The Roe v. Wade Firefight
The Court’s likely reversal of Roe v. Wade is sound, sensible, and long overdue; and no, it will not cause the end of the world as we know it.
This past week, a draft opinion written by Justice Samuel Alito regarding an abortion law case currently before the U.S. Supreme Court (SCOTUS) was leaked to the media. The Alito draft seems to signal that the court’s conservative majority is ready to strike down Roe v. Wade, the 1973 ruling that abortion is a constitutional right.
Suddenly, the future of Roe v. Wade is the number one issue on American minds — and a public brouhaha of the highest order.
It remains to be seen who engineered the public release of a highly confidential court document. But it’s out there, like it or not, and the Democrat political/media spin machine is working overtime with tales of the apocalyptic consequences of the now-anticipated court action. Call it disinformation.
Let me try to present a more balanced assessment:
- Striking down Roe v. Wade (and with it Casey vs Planned Parenthood, the 1992 case that reaffirmed it) does NOT make abortion illegal. It simply corrects the fiction that abortion is a constitutionally protected right. Doing so will make abortion a legislative matter, not a constitutional one.
Those who worry about the decline of democracy should be cheering, not objecting. If adopted by SCOTUS, the Alito opinion would take this contentious issue away from the nine unelected jurists and place it into the hands of the American people, for determination via their elected officials of abortion’s legality and implementation.
Even though the Biden administration so far refuses to condemn either the unauthorized release of the Alito draft opinion or the Left’s encouragement of protests at the justices’ private homes, these are dangerous, grossly improper, and arguably illegal acts.
Justices Neil Gorsuch, Brett Kavanaugh, and Amy Coney Barrett did NOT lie about their intentions regarding Roe v. Wade in their senate confirmation hearings; they declined to conjecture about issues that could come before them in the future. Incidentally, that’s the posture always — and properly — taken by prospective jurists, including the liberal justices on the Court.
Nor did they implicitly pledge not to disturb settled precedents. And as Justice Barrett noted ironically during her confirmation hearing, the barrage of questions directed to her on that subject make clear that it is far from “settled.”
The notion that the U.S. Senate was somehow hoodwinked by three untruthful judicial candidates is ridiculous. In the three confirmation hearings, Gorsuch, Kavanaugh, and Barrett received a grand total of four Democrat votes. Everyone in the chamber knew their views on abortion.
- We’re told that reversal of a long-held SCOTUS ruling is improper and harmful. Neither is correct. It’s happened numerous of times; and while respect for established decisions is important, so is the willingness and ability for our judiciary to correct its own mistakes — an extraordinary feature of our American system.
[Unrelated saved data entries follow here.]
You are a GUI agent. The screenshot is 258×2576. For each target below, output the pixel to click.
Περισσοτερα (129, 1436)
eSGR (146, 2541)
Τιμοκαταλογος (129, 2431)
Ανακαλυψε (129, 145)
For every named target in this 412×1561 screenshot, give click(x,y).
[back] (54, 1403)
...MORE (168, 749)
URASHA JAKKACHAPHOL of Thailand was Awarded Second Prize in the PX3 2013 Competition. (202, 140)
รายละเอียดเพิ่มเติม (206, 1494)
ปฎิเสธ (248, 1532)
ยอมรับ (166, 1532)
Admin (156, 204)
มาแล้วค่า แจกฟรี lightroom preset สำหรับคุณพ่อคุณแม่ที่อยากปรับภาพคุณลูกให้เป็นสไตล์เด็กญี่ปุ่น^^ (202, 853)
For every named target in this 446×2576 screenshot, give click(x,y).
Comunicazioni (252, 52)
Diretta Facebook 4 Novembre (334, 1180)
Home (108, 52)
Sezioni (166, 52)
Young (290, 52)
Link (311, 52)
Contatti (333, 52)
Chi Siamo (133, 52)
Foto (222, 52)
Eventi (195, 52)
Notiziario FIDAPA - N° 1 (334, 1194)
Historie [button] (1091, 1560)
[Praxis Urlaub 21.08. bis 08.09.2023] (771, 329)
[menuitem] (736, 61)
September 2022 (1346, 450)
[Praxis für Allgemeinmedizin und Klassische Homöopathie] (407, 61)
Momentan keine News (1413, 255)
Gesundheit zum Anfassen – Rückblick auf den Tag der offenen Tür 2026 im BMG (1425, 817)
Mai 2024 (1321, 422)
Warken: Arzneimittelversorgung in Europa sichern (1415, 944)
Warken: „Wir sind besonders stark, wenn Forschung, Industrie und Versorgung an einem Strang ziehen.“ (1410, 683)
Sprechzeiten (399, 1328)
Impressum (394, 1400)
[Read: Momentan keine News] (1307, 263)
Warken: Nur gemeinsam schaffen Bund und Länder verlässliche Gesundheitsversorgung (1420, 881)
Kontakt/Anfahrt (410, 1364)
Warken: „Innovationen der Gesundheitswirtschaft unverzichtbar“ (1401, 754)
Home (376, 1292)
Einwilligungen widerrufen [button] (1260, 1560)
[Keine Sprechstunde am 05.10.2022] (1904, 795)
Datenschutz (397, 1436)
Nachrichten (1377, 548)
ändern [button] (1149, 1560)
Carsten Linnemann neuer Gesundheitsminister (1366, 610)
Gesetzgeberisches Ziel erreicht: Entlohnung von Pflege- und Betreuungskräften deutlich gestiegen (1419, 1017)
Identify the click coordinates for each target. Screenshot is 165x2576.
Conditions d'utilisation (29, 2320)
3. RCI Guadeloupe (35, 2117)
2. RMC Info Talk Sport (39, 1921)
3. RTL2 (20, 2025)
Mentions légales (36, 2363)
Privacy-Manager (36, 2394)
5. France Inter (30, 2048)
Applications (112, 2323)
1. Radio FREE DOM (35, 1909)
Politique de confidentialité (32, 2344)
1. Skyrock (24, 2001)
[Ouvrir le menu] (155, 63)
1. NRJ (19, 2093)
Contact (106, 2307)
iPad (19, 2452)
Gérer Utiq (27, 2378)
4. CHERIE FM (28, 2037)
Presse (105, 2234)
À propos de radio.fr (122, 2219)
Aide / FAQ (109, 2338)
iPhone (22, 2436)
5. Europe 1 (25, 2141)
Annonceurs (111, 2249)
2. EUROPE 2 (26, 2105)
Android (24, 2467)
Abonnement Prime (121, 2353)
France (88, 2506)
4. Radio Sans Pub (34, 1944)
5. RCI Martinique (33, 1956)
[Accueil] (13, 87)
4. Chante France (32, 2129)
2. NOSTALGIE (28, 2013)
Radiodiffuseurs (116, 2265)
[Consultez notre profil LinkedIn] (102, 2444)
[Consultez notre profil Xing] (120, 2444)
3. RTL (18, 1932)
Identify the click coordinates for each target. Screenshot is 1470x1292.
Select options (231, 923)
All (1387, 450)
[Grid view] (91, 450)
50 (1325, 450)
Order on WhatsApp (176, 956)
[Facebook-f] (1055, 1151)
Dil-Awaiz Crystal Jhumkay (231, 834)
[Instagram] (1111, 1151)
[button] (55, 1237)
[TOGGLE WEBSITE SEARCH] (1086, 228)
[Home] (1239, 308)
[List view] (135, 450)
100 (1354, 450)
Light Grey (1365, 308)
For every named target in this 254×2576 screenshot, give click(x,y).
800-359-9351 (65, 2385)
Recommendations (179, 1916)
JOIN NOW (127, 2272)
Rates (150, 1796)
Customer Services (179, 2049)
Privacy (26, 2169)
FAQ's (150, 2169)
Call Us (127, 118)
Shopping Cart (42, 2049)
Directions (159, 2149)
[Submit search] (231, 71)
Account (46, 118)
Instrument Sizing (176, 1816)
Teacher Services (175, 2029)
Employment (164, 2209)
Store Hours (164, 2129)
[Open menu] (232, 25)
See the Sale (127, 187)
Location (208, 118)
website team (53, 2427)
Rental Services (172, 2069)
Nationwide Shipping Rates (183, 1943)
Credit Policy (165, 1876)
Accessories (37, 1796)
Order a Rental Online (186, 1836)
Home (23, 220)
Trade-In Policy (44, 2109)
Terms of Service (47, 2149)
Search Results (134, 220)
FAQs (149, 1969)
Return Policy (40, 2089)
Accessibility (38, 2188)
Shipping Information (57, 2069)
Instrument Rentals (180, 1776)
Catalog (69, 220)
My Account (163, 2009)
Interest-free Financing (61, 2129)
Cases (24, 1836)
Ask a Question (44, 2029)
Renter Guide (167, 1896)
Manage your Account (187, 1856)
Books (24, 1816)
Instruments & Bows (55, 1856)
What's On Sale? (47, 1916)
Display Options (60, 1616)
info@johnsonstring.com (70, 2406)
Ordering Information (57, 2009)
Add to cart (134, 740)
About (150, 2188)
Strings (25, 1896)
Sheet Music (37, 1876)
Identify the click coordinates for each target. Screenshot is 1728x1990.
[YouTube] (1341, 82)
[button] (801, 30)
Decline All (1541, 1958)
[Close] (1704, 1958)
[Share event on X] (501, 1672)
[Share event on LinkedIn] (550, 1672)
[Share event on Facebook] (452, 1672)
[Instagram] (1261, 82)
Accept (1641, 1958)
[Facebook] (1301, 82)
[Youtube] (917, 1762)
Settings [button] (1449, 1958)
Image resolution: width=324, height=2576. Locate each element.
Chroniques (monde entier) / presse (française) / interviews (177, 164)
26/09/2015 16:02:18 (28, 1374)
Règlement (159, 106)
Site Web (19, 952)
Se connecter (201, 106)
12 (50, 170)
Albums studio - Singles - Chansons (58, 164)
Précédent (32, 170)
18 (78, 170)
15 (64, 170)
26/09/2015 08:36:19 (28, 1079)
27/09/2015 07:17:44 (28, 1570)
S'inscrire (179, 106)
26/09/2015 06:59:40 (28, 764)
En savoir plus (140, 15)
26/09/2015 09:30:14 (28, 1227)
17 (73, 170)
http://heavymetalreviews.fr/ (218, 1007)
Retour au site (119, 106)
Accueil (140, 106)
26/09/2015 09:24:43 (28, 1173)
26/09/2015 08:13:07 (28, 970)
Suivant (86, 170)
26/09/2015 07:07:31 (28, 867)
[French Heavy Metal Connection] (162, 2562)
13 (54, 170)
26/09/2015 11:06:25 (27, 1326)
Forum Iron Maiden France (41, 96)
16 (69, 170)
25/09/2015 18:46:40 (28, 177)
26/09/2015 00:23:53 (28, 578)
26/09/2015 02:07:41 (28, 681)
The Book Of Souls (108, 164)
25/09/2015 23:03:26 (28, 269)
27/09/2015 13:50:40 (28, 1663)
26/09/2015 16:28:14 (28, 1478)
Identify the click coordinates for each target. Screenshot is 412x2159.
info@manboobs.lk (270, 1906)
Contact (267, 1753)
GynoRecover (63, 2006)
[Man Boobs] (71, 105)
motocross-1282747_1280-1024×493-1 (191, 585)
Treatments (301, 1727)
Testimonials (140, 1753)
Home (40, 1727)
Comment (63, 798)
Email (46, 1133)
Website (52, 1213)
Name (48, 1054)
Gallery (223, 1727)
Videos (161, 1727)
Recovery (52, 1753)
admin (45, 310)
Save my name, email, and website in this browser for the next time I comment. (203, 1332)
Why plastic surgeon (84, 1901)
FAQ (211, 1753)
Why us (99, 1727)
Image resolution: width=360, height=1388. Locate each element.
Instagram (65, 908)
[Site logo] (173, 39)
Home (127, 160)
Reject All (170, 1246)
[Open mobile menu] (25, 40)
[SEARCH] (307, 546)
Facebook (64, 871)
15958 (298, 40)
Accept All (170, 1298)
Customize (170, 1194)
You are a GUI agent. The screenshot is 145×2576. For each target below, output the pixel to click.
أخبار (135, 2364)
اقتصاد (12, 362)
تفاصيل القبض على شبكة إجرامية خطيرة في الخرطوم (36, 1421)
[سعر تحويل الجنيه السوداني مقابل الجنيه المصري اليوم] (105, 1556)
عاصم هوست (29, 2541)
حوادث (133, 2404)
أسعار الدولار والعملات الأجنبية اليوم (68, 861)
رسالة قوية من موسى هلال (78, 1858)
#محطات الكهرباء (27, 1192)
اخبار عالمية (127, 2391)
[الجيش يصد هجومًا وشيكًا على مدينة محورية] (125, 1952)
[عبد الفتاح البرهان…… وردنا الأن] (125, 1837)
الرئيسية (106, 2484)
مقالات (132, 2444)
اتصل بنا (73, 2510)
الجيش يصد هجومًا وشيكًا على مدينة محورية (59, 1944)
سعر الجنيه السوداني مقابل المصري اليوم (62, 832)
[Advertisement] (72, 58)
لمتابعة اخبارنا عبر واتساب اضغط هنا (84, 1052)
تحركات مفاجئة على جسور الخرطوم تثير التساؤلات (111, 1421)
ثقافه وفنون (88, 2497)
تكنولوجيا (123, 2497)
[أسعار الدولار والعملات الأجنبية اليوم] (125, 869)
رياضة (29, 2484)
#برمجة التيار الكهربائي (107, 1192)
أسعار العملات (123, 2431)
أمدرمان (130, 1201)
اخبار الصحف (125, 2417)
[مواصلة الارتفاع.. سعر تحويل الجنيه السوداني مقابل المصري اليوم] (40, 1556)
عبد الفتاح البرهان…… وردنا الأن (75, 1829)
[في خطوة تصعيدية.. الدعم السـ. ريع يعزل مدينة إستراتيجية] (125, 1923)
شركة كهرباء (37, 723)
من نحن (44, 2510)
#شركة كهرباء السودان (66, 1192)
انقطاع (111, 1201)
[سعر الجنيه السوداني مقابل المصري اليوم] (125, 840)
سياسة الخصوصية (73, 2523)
For example, much of current day racial justice law and practice is possible today because in 1954 the Supreme Court had the courage to reverse the infamous 1896 decision (Plessy v. Ferguson) that had allowed “separate but equal” (i.e., segregated) public facilities for blacks and whites. Today that would be outrageous, but for 58 years it was established law.
- And there are repeated warnings, from the president on down, that the Court’s reversal of Roe v. Wade is just the first step, opening the door to subsequent unravelling of established law regarding mixed marriages, contraception, LGBTQ, etc.
Nonsense. The draft opinion makes it abundantly clear that reversal of Roe v. Wade is driven solely by gaping flaws in the previous court’s assessment of constitutionality. There are no links, logical or otherwise, to other issues.
And most important of all is the substance of the matter. The ongoing abortion controversy is not about politics or ideology; it’s about protecting human life. We can debate about when human life begins, but there can be no question that a fully formed unborn baby in a mother’s womb — an infant with beating heart, brain, eyes, ears, fingers, and toes, sensitive to pain and capable of surviving outside the womb — is a human being, deserving of legal protection.
At what point between conception and birth we provide that protection, and how we do so, were matters never fully resolved by Roe v. Wade; and they remain hugely contentious today. It’s time to address them, democratically, via legislation.
Maybe it’s time to look at the Alito draft opinion and its likely acceptance by SCOTUS — just like past Supreme Court decisions that opened the door to racial justice — as a first step in achieving just treatment of not-yet-born, voiceless, human beings.